= Exercise brief =
Could you render every one of the rows below as a numbered list, leaving out the blank lines?

= Supplied material =
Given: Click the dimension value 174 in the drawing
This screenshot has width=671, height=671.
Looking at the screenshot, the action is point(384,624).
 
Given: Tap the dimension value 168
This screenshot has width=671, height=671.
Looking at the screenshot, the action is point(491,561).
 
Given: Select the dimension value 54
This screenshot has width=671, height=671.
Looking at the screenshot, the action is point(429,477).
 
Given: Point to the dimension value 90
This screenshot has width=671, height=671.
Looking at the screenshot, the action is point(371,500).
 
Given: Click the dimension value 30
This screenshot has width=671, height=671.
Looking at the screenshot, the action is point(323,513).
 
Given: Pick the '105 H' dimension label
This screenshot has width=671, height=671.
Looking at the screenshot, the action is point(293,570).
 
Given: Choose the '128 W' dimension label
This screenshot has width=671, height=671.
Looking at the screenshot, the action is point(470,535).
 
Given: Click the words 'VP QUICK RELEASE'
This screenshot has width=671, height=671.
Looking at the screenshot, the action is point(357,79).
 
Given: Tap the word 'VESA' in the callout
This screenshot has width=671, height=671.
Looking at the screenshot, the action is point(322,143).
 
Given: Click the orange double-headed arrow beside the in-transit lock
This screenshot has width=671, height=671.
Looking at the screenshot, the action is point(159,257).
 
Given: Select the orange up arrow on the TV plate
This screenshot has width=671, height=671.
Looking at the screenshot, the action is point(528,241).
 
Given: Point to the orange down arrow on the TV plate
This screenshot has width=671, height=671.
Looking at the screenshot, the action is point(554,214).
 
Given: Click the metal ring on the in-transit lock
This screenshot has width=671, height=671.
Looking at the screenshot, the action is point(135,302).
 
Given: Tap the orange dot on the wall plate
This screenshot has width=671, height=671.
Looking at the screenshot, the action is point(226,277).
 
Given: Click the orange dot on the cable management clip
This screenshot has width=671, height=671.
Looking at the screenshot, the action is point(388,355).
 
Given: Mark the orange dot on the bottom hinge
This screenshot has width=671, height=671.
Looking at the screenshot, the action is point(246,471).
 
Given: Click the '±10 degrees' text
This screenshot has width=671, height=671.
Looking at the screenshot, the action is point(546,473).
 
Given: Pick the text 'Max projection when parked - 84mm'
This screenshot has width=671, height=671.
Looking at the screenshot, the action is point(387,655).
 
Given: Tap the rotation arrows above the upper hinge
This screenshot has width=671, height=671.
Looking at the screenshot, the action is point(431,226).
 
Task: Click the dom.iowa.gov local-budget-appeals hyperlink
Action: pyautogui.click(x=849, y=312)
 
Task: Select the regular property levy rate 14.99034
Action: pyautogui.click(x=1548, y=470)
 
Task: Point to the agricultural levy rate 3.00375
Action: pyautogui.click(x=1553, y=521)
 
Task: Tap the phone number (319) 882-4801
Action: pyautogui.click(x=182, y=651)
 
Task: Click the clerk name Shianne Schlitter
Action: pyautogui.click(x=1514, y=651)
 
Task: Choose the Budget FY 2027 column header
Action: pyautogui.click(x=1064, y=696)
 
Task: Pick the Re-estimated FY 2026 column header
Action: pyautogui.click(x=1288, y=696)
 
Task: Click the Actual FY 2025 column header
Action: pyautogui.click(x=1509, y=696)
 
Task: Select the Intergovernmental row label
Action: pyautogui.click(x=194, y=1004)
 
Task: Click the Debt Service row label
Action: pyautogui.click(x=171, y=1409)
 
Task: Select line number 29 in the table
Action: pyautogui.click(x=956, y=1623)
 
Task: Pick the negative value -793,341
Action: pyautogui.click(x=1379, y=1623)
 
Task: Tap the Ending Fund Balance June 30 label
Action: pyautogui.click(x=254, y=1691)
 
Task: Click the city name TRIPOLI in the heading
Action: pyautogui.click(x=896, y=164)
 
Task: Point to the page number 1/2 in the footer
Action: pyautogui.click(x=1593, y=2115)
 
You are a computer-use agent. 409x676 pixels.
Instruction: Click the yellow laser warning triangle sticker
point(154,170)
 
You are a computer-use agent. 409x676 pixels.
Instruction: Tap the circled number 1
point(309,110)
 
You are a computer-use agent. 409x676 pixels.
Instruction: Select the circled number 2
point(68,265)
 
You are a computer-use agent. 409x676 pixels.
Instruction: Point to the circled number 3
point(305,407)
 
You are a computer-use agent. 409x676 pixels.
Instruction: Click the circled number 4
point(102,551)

= The result =
1. Given: Click the dimension value 174 in the drawing
2. This screenshot has width=671, height=671.
3. Looking at the screenshot, the action is point(384,624).
4. Given: Tap the dimension value 168
5. This screenshot has width=671, height=671.
6. Looking at the screenshot, the action is point(491,561).
7. Given: Select the dimension value 54
8. This screenshot has width=671, height=671.
9. Looking at the screenshot, the action is point(429,477).
10. Given: Point to the dimension value 90
11. This screenshot has width=671, height=671.
12. Looking at the screenshot, the action is point(371,500).
13. Given: Click the dimension value 30
14. This screenshot has width=671, height=671.
15. Looking at the screenshot, the action is point(323,513).
16. Given: Pick the '105 H' dimension label
17. This screenshot has width=671, height=671.
18. Looking at the screenshot, the action is point(293,570).
19. Given: Choose the '128 W' dimension label
20. This screenshot has width=671, height=671.
21. Looking at the screenshot, the action is point(470,535).
22. Given: Click the words 'VP QUICK RELEASE'
23. This screenshot has width=671, height=671.
24. Looking at the screenshot, the action is point(357,79).
25. Given: Tap the word 'VESA' in the callout
26. This screenshot has width=671, height=671.
27. Looking at the screenshot, the action is point(322,143).
28. Given: Click the orange double-headed arrow beside the in-transit lock
29. This screenshot has width=671, height=671.
30. Looking at the screenshot, the action is point(159,257).
31. Given: Select the orange up arrow on the TV plate
32. This screenshot has width=671, height=671.
33. Looking at the screenshot, the action is point(528,241).
34. Given: Point to the orange down arrow on the TV plate
35. This screenshot has width=671, height=671.
36. Looking at the screenshot, the action is point(554,214).
37. Given: Click the metal ring on the in-transit lock
38. This screenshot has width=671, height=671.
39. Looking at the screenshot, the action is point(135,302).
40. Given: Tap the orange dot on the wall plate
41. This screenshot has width=671, height=671.
42. Looking at the screenshot, the action is point(226,277).
43. Given: Click the orange dot on the cable management clip
44. This screenshot has width=671, height=671.
45. Looking at the screenshot, the action is point(388,355).
46. Given: Mark the orange dot on the bottom hinge
47. This screenshot has width=671, height=671.
48. Looking at the screenshot, the action is point(246,471).
49. Given: Click the '±10 degrees' text
50. This screenshot has width=671, height=671.
51. Looking at the screenshot, the action is point(546,473).
52. Given: Pick the text 'Max projection when parked - 84mm'
53. This screenshot has width=671, height=671.
54. Looking at the screenshot, the action is point(387,655).
55. Given: Tap the rotation arrows above the upper hinge
56. This screenshot has width=671, height=671.
57. Looking at the screenshot, the action is point(431,226).
58. Task: Click the dom.iowa.gov local-budget-appeals hyperlink
59. Action: pyautogui.click(x=849, y=312)
60. Task: Select the regular property levy rate 14.99034
61. Action: pyautogui.click(x=1548, y=470)
62. Task: Point to the agricultural levy rate 3.00375
63. Action: pyautogui.click(x=1553, y=521)
64. Task: Tap the phone number (319) 882-4801
65. Action: pyautogui.click(x=182, y=651)
66. Task: Click the clerk name Shianne Schlitter
67. Action: pyautogui.click(x=1514, y=651)
68. Task: Choose the Budget FY 2027 column header
69. Action: pyautogui.click(x=1064, y=696)
70. Task: Pick the Re-estimated FY 2026 column header
71. Action: pyautogui.click(x=1288, y=696)
72. Task: Click the Actual FY 2025 column header
73. Action: pyautogui.click(x=1509, y=696)
74. Task: Select the Intergovernmental row label
75. Action: pyautogui.click(x=194, y=1004)
76. Task: Click the Debt Service row label
77. Action: pyautogui.click(x=171, y=1409)
78. Task: Select line number 29 in the table
79. Action: pyautogui.click(x=956, y=1623)
80. Task: Pick the negative value -793,341
81. Action: pyautogui.click(x=1379, y=1623)
82. Task: Tap the Ending Fund Balance June 30 label
83. Action: pyautogui.click(x=254, y=1691)
84. Task: Click the city name TRIPOLI in the heading
85. Action: pyautogui.click(x=896, y=164)
86. Task: Point to the page number 1/2 in the footer
87. Action: pyautogui.click(x=1593, y=2115)
88. You are a computer-use agent. 409x676 pixels.
89. Instruction: Click the yellow laser warning triangle sticker
90. point(154,170)
91. You are a computer-use agent. 409x676 pixels.
92. Instruction: Tap the circled number 1
93. point(309,110)
94. You are a computer-use agent. 409x676 pixels.
95. Instruction: Select the circled number 2
96. point(68,265)
97. You are a computer-use agent. 409x676 pixels.
98. Instruction: Point to the circled number 3
99. point(305,407)
100. You are a computer-use agent. 409x676 pixels.
101. Instruction: Click the circled number 4
102. point(102,551)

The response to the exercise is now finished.